Word and item position listing
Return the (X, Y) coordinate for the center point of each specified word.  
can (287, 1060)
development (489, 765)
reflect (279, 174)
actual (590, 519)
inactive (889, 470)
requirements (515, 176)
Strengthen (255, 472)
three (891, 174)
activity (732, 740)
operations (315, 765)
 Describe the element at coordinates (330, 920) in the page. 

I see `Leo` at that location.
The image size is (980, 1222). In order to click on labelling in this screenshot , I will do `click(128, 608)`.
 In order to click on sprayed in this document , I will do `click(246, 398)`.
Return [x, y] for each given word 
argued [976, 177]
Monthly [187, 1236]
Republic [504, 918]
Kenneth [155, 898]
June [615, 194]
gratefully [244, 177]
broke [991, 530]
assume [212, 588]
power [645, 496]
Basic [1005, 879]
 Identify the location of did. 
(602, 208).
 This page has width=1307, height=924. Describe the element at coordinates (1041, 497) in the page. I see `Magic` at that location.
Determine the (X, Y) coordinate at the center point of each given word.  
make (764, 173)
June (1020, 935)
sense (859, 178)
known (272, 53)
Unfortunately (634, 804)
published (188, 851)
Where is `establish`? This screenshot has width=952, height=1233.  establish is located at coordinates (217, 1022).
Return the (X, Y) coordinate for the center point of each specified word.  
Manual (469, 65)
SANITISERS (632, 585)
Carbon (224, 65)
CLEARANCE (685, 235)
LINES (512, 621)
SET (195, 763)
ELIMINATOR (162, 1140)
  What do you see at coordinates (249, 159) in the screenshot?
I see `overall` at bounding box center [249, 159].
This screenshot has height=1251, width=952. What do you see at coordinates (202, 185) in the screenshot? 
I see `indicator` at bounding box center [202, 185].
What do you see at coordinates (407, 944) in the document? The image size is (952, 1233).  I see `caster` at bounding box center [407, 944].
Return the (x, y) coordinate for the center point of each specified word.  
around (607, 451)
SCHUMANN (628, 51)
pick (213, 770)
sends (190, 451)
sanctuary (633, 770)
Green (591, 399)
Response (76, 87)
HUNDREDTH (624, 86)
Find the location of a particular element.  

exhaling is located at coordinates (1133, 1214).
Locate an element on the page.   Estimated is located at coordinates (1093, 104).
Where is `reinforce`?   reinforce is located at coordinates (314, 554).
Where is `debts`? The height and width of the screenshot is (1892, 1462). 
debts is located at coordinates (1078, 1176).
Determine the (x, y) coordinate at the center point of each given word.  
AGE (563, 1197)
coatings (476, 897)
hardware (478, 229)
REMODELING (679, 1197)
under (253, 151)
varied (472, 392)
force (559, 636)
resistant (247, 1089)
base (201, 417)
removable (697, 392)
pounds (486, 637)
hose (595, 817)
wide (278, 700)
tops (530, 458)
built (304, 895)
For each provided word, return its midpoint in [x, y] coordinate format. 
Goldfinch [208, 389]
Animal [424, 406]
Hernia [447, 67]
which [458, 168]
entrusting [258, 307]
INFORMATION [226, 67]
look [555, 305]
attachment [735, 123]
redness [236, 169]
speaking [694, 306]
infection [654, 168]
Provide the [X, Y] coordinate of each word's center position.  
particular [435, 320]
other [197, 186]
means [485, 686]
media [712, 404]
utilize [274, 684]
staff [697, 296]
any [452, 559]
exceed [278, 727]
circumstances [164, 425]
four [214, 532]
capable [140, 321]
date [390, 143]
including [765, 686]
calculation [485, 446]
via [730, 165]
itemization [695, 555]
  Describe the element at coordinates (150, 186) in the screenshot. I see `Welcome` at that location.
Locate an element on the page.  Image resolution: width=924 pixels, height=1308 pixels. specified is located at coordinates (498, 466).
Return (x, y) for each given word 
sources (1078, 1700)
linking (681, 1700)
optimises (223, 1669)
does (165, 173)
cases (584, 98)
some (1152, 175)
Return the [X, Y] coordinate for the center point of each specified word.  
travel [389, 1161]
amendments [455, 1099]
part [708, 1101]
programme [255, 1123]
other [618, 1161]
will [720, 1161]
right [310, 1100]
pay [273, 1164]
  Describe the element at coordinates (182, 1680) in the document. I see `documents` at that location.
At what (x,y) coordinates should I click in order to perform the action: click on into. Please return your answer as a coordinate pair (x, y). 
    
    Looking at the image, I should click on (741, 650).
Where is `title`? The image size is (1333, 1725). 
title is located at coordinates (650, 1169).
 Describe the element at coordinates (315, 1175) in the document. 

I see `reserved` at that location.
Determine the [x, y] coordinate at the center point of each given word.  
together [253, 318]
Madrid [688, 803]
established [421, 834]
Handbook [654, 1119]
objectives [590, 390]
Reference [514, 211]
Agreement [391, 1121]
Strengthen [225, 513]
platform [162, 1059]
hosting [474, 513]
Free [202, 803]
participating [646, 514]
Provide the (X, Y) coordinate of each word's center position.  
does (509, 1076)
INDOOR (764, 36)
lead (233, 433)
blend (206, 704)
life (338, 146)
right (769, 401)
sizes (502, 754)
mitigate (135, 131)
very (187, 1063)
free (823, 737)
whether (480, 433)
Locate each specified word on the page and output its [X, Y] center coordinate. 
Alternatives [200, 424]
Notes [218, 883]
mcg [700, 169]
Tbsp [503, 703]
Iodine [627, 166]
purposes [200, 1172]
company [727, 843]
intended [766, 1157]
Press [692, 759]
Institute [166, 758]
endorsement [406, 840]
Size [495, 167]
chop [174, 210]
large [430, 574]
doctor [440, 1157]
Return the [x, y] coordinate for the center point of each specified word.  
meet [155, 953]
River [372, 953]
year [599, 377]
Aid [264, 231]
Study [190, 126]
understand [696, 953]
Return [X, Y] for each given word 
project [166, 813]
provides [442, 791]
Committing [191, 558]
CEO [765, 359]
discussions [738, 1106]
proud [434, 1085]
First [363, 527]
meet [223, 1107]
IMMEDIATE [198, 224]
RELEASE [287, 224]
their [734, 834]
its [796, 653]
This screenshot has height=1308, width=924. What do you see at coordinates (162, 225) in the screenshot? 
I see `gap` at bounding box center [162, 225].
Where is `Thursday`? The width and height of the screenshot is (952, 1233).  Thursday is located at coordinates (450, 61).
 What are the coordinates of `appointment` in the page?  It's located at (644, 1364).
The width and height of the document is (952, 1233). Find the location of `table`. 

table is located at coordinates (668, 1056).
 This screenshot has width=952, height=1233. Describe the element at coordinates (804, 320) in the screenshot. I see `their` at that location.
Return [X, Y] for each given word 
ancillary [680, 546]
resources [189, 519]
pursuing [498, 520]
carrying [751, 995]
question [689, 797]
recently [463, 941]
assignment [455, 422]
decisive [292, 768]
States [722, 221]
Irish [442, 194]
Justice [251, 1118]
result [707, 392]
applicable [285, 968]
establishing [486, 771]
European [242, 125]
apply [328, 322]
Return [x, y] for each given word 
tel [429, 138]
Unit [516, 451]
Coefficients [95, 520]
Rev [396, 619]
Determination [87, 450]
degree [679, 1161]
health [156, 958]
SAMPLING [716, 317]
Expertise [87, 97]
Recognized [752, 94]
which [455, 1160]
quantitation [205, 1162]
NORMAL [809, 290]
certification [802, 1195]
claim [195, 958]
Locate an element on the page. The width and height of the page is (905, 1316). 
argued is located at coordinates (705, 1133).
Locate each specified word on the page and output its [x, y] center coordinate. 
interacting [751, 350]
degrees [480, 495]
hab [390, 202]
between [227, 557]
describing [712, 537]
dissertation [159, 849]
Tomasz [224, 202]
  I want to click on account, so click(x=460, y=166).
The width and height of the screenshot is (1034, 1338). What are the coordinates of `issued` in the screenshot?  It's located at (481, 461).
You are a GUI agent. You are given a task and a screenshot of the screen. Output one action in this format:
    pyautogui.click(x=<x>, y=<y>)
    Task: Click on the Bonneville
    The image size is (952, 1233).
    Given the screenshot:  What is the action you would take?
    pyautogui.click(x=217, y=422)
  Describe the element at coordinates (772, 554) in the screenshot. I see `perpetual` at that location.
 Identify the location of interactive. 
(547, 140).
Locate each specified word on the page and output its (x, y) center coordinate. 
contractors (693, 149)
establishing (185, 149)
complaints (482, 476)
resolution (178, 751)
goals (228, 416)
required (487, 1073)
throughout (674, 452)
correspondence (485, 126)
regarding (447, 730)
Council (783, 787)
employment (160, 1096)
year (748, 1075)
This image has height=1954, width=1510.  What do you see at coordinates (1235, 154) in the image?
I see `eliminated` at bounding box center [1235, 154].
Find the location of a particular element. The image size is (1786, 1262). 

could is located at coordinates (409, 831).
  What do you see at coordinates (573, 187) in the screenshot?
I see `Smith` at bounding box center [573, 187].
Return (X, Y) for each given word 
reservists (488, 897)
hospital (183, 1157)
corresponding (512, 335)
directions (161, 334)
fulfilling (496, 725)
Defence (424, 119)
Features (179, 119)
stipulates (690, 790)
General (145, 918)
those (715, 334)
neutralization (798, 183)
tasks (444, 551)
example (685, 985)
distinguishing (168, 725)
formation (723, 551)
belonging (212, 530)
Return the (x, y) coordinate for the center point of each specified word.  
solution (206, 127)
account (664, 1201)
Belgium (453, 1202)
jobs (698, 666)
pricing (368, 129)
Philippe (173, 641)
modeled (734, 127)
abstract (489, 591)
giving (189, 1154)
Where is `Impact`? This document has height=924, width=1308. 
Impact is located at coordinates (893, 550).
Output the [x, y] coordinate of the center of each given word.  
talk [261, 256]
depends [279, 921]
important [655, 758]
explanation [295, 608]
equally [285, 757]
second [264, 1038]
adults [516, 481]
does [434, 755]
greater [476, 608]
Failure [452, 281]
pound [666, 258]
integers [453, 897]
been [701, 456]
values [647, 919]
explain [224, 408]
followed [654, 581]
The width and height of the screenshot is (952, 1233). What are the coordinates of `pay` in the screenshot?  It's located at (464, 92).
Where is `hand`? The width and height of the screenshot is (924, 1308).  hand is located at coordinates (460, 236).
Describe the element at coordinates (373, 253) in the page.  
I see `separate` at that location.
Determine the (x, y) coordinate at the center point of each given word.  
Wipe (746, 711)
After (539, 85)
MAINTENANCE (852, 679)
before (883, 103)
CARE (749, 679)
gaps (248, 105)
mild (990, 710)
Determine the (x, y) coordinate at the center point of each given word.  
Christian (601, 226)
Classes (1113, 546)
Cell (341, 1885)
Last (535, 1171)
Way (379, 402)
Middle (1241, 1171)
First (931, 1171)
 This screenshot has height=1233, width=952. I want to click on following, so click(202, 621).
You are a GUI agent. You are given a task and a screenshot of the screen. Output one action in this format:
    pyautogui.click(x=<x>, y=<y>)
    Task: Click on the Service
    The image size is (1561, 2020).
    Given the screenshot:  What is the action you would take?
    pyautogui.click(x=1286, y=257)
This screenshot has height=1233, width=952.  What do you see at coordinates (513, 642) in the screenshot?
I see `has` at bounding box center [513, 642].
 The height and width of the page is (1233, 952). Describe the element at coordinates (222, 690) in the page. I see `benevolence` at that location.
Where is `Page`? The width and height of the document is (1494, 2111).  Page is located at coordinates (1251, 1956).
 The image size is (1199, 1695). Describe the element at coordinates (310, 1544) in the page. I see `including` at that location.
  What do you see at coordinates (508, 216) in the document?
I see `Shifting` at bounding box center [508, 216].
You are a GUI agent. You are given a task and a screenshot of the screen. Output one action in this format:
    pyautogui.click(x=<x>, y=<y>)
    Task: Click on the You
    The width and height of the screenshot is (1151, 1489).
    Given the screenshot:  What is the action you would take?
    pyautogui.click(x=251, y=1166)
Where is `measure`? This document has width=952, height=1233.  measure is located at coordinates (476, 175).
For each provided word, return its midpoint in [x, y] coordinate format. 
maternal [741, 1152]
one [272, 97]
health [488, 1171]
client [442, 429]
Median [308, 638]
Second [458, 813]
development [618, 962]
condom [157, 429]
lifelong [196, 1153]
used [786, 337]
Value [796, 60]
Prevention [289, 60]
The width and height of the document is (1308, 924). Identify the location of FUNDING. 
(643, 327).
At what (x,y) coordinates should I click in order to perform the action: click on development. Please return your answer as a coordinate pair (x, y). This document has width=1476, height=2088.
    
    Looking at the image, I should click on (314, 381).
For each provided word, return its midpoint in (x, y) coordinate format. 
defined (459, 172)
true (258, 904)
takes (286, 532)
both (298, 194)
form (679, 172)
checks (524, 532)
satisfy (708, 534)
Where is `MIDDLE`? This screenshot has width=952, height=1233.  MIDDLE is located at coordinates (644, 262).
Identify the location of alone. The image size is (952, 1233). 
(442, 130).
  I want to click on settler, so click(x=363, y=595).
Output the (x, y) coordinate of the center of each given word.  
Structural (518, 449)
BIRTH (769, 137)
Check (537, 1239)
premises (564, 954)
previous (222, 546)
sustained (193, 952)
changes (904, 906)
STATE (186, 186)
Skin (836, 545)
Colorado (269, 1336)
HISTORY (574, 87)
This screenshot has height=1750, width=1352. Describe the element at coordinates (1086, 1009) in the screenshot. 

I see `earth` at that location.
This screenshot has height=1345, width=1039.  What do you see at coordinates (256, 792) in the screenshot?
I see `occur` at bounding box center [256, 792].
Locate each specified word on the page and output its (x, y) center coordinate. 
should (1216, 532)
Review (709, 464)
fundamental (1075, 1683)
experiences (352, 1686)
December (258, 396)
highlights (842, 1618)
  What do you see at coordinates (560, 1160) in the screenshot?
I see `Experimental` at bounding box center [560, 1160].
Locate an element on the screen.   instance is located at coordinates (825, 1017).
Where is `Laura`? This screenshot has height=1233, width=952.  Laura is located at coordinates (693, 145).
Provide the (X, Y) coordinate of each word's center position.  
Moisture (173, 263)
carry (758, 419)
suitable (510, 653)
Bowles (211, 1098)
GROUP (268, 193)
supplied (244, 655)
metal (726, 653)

# What is asked
In the part of the listing that opens with the line containing "Coefficients [95, 520]" and closes with the line containing "claim [195, 958]", substitute "safety" for "health" and reproduce those lines with everything else left the same.

# Exercise solution
Coefficients [95, 520]
Rev [396, 619]
Determination [87, 450]
degree [679, 1161]
safety [156, 958]
SAMPLING [716, 317]
Expertise [87, 97]
Recognized [752, 94]
which [455, 1160]
quantitation [205, 1162]
NORMAL [809, 290]
certification [802, 1195]
claim [195, 958]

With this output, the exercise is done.